To calculate factor scores, the sum of the products of factor loading coefficients for each food group and item and the retained factors was computed. Promax rotation was employed to optimize the factor structure and enhance interpretability. The Kaiser-Meyer-Olkin (KMO) test was used to measure the sample adequacy, with a KMO value above 0.50 considered satisfactory. Additionally, the Bartlett test of sphericity was used to assess correlations among food groups, following a Chi-Square distribution and significance at a p-value less than 0.05 [40]. For all participants, a total of 12 factors were retained. Factors contributing to the pattern were selected based on criteria, requiring eigenvalues greater than 1 and rotated factor loadings of at least 0.3. Consequently, three factors were chosen for all participants. The total variance explained was calculated.

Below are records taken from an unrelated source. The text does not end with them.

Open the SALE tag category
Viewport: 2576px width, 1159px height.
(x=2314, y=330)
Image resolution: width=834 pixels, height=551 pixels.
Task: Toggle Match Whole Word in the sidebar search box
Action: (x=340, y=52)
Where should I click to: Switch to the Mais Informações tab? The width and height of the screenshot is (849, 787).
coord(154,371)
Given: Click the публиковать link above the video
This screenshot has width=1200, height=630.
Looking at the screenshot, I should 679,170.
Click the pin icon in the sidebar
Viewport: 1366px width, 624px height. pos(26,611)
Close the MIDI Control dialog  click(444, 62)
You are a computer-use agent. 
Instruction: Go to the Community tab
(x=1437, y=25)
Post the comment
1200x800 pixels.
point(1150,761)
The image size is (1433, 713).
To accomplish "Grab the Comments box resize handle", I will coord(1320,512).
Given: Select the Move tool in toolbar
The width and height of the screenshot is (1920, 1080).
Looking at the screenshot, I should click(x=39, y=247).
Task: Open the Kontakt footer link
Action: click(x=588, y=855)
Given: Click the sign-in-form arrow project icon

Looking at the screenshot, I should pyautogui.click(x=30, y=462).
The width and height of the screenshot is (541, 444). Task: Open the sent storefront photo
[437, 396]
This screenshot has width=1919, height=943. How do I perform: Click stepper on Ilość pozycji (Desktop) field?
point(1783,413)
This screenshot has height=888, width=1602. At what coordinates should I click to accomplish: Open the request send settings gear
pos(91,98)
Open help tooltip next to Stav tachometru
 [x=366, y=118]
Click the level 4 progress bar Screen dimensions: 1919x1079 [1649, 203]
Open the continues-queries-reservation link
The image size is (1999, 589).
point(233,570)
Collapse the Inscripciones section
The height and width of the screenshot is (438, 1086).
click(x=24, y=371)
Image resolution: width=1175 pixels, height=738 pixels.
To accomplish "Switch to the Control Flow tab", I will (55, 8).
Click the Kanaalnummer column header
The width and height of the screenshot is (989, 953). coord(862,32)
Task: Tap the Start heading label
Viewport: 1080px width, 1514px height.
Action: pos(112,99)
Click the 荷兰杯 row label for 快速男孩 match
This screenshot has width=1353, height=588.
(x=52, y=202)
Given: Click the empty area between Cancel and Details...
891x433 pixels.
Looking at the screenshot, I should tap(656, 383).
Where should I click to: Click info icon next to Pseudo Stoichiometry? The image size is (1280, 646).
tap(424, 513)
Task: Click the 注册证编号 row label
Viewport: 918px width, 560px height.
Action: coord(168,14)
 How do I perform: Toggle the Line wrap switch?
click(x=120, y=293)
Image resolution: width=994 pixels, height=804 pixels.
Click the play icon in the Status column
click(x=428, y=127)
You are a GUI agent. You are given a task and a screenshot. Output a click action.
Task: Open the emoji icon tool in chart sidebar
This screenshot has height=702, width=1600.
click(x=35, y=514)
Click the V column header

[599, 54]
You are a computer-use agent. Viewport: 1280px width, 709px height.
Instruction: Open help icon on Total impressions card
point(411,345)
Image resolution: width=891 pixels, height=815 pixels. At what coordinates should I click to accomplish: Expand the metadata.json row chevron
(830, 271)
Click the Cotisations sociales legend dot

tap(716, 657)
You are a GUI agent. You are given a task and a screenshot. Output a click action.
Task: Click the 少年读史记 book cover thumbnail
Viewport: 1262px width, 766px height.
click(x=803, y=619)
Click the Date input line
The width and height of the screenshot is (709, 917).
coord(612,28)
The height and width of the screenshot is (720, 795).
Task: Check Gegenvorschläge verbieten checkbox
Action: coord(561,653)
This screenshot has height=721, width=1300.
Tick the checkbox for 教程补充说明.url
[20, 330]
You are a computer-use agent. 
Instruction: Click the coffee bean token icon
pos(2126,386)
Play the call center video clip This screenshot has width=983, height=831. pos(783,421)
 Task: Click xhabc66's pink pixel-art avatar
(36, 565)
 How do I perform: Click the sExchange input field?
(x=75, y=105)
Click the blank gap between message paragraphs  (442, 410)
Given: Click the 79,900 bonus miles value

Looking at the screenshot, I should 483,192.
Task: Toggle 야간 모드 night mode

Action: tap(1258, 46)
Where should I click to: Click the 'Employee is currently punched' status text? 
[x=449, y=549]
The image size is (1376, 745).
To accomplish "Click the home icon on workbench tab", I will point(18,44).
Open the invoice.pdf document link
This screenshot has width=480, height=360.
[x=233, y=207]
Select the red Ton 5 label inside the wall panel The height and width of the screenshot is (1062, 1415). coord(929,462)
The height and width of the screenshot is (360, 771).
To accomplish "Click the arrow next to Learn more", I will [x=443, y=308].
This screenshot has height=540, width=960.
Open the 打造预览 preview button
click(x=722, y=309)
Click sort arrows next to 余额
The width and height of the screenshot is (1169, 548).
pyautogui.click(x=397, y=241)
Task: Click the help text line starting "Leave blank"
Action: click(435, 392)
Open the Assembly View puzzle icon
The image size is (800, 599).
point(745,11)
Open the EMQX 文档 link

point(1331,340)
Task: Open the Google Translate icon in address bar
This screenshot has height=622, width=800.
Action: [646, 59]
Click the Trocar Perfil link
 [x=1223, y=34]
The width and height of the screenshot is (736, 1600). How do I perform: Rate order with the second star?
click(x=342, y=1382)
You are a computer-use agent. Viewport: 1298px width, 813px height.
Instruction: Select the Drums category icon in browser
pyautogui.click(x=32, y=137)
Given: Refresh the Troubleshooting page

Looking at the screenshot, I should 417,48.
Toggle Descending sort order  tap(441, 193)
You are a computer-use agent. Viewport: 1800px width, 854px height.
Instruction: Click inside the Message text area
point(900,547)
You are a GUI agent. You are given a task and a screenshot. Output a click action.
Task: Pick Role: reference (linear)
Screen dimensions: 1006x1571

Statistical analyses. The number of total subjects that consumed each of the food groups was calculated. The proportion of urban, semi-urban and rural, female and male, high and low socio-economic status, Kigali and the other regions, social categories, educational level, and age groups in the three GDQS categories, high, medium and low, were also calculated through cross-tabulation. Statistical differences between groups were tested using logistic regression. Similarly dietary patterns were assessed in the whole population and by group. Differences were tested using analysis of variance, ANOVA. Post hoc analysis was conducted using Bonferroni test.
Finally, we conducted multiple linear regression to assess the associations between the three dietary patterns and participant’s residency (rural, urban or semi-urban), age and sex, province, socio-economic status, social category, and education level. A p-value of less than 0.05 was considered statistically significant.